You're right about flags redistributing rewards, but that doesn't necessarily make up for the psychological effect that flags have on people. It's pure speculation to suggest that the positive and negative emotions are in balance. In general, people prioritize loss avoidance over pursuing benefits (coincidentally, I just read an article on this. See link #2 here ).

Anyway, that wasn't the point of that item. I agree that we can't eliminate downvotes without implementing a different reward mechanism to incentivize self-regulation of voting strength, and it certainly wouldn't be a good idea to experiment with that on the main Steem blockchain now. It'll have to wait 'til SMTs or steem-engine tokens (or some other chain) can experiment with other reward algorithms. I specifically acknowledged that I'm in the minority and downvotes are here to stay. The point of that item was to merely to suggest moderation as a norm when downvoting over reward disagreement.

The price run from spring/summer '17 is what I was referring to and the point of the experiment was to simulate a linear reward curve in order to entice people to vest/power up, which is why it was a success and what makes me think that steem blowing up from 6 cents was due to that simulation.

Thanks for the reply! There was definitely a positive mood about the linear curve around the time of HF19, so you might be right that it encouraged people to power up in the early-middle part of 2017. Philosophically, I still like the idea that voting strength was exactly proportionate to stake, so it's a shame that people eventually found so many ways to game it.

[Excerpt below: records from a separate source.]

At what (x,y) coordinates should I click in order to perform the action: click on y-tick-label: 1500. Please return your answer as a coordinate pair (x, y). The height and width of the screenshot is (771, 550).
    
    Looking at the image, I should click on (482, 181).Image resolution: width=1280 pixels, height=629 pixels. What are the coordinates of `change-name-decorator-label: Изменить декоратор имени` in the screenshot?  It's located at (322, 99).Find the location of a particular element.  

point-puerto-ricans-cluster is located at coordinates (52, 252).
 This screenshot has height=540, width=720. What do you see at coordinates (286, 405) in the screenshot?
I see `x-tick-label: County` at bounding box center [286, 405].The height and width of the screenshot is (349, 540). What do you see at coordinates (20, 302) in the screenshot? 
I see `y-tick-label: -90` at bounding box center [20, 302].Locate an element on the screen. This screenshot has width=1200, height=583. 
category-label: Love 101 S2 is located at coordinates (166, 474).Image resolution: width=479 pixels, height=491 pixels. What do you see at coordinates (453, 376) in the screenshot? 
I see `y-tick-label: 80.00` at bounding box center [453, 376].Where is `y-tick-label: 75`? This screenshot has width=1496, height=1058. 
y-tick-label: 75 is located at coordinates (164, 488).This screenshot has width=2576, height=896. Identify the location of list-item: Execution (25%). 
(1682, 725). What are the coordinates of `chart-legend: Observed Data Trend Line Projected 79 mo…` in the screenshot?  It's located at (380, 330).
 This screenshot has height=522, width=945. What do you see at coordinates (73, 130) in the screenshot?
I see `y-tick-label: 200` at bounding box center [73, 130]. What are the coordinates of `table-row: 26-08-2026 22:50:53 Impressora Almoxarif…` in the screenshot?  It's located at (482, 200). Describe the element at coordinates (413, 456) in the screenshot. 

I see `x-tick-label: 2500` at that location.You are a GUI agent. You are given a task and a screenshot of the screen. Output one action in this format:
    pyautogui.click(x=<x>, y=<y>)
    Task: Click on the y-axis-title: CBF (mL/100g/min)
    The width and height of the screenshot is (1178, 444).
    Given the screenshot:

People wanted linear in HF 17 and Ned didn't deliver, which is why the Experiment happened. One of the first posts about the experiment was from that one witness I cannot remember the name of right now, Tim something, anyway, in it he said that the goal/hypothesis was to help the price, and even though without any proper community heads up on the experiment it succeeded as you probably remember, with many people who were initially against it singing it's praises not long after, and many declaring it a Success. I was from the start all for the experiment because I recognized that it was trying to free up the damn crowded pool and even though many people were saying success simply because they witnessed their vote go from mere fractions of a cent to 5-10 cents and others seeing their cents go to dollars, its clear to me that the better distribution of rewards made it more enticing to power up as was hypothesized. I think it gave us a good look at just how powerful and robust this system is since A: Ned Failed at Appeasing the Community B: Individual Actors Combined their stake and coordinated to implement something they thought would Appease the Community C: The Comie nitie Saw that it was Gud.